** Exercise description **
From the article about digital assistants at work, copy word for word the passage between "We asked Robby" and "done at work.", inclusive.

“Siri, how many tablespoons are in a cup?”
“Alexa, what’s the weather forecast for tomorrow?”
You probably use digital assistants to help you cook dinner at night and plan your clothes for the next day. But are you taking advantage of the same technology to get more done during your work day? And do you know the etiquette of working with digital assistants?
We asked Robby Slaughter, productivity expert and principal at AccelaWork, a business consulting firm, what we all need to know about using digital assistants to get more done at work.
Know Your Options
There’s a whole new world of productivity tech on the market. Siri, OK Google and Cortana can help you make phone calls, set reminders or schedule appointments, and that’s a simple way to be more efficient, Slaughter says. “It’s faster to say ‘Siri, call Bob Smith on mobile on speaker’ than it is to unlock your phone, go to the contact records, and dig out his information.” But there are more powerful options as well.
Start looking at more impressive tools such as x.ai or Clara Labs, which are AI assistants that can schedule appointments with other people simply by copying them on an email, Slaughter says. “And if you really want to see AI at work, try something like Fin. This is a completely independent assistant that you can ask to do anything. Whatever the AI can’t figure out, humans behind the scenes can guide.”
Be Patient and Careful
As with any tool, there’s going to be a learning curve. “First, be patient,” Slaughter says. “This is an emerging technology that we are all struggling to understand. Just like other tools, it won’t always work.” As enhancements are pushed to market, Slaughter says that gives people an opportunity to “screw up with more calamity.” “Email is faster than postal mail, but we are much more likely to forget an attachment or make a typo,” he says. “Saying ‘OK Google, call Micah Bryan’ might end up ringing your ex-husband, Mike O’Brien. That’s a mistake you’d never make yourself.”
It’s also important to be transparent with other humans about what you’re using. “Instead of saying ‘My secretary, Adam, will schedule our appointment,’ type ‘I have an AI robot that I’m trying out for scheduling appointments,’” he recommends. “Your honesty will smooth most any problem you may have.”

** Source material **
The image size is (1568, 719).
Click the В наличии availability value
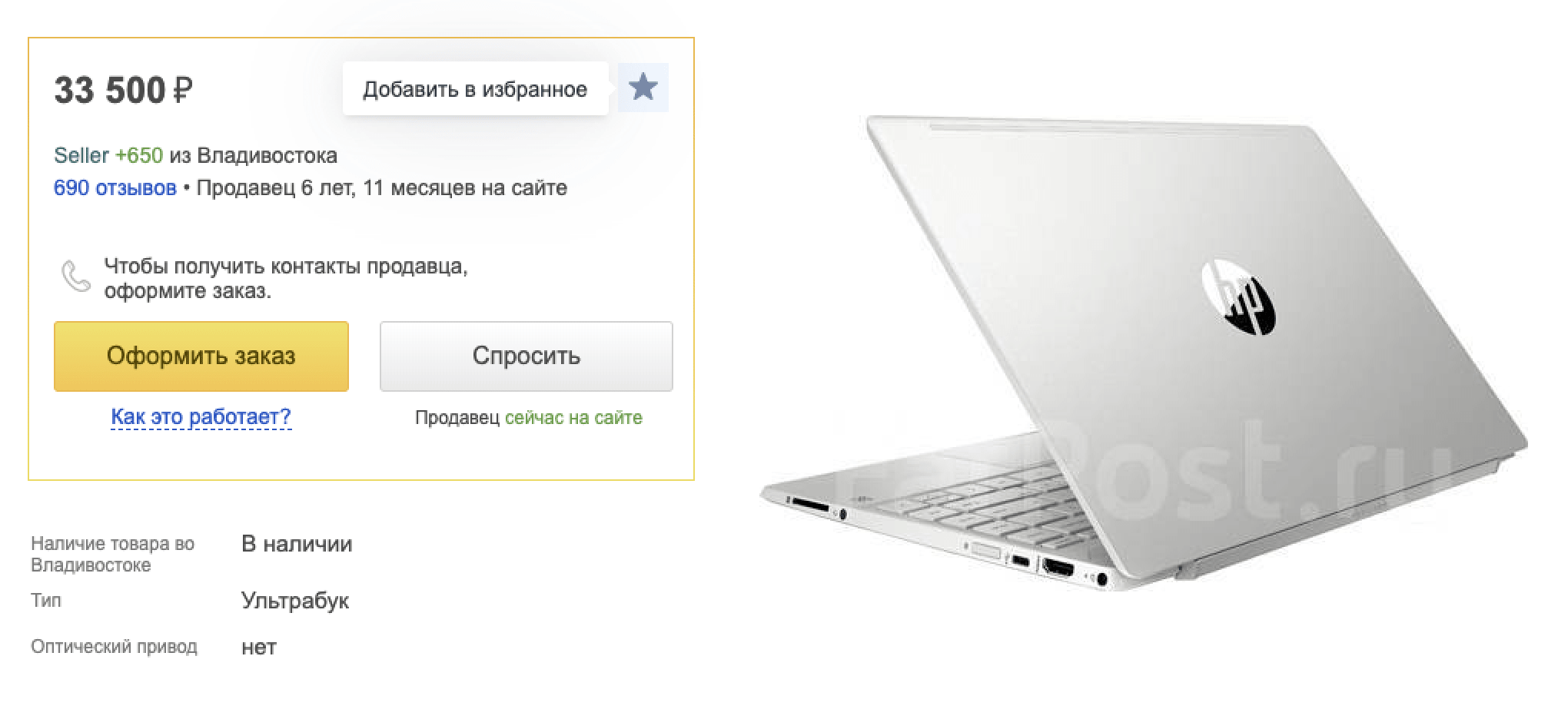tap(297, 544)
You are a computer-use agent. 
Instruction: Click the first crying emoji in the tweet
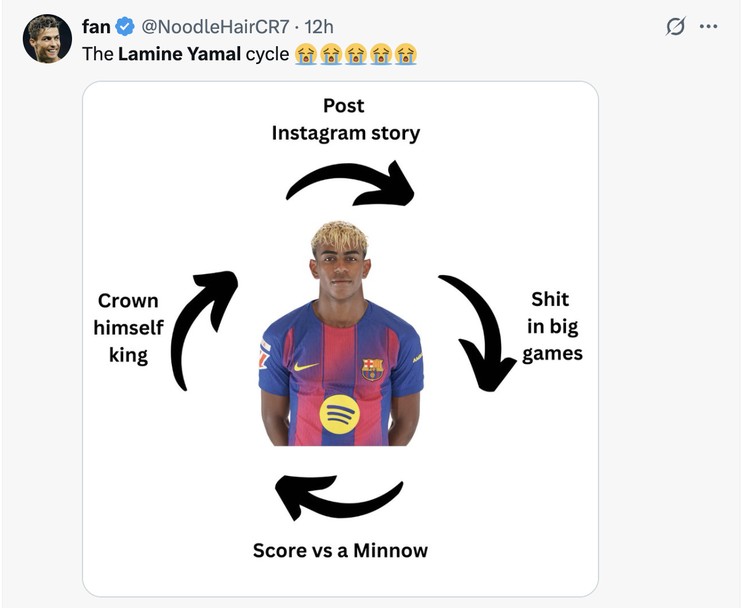pos(306,54)
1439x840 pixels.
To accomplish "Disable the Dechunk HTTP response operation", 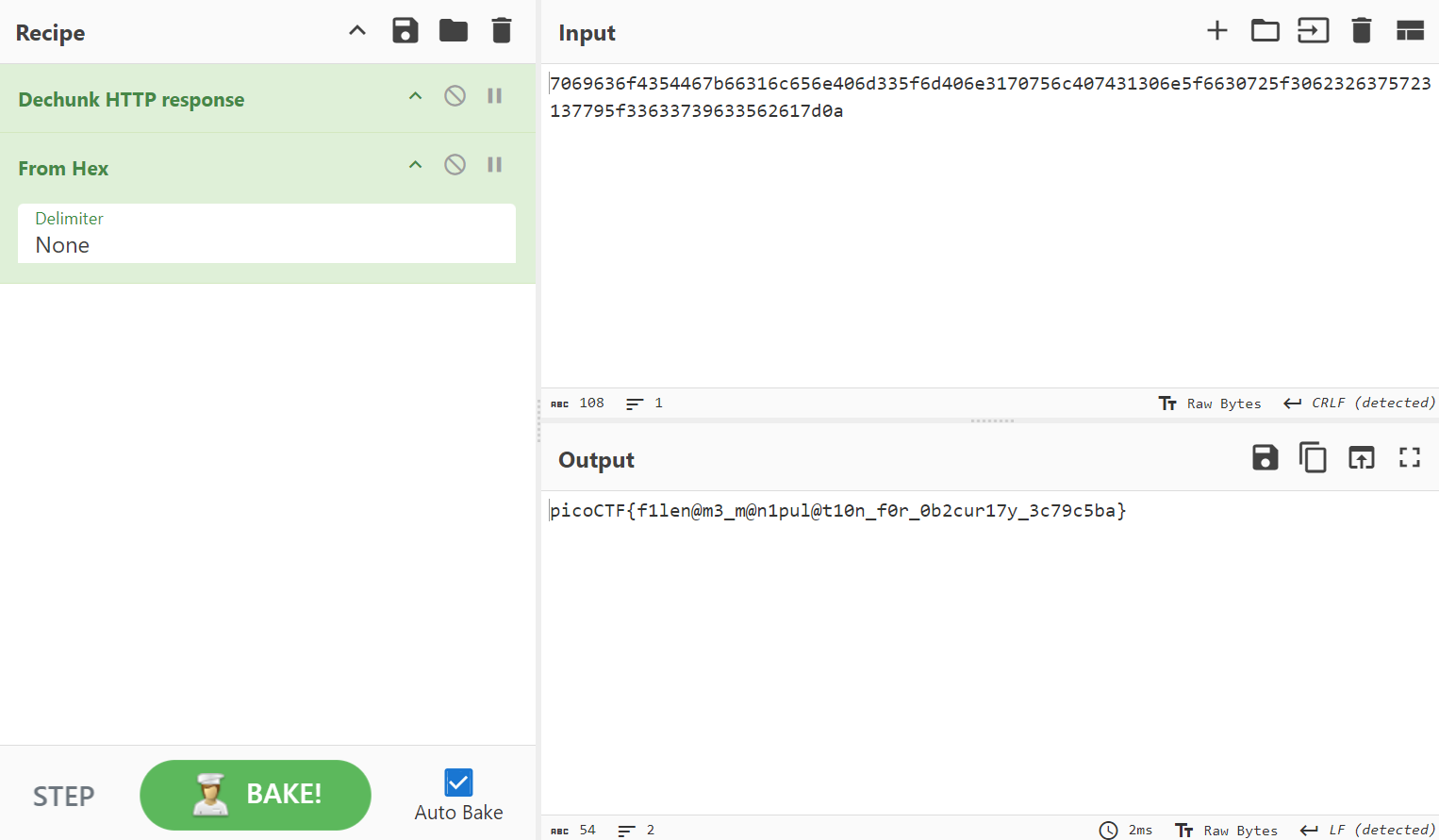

** Answer space **
We asked Robby Slaughter, productivity expert and principal at AccelaWork, a business consulting firm, what we all need to know about using digital assistants to get more done at work.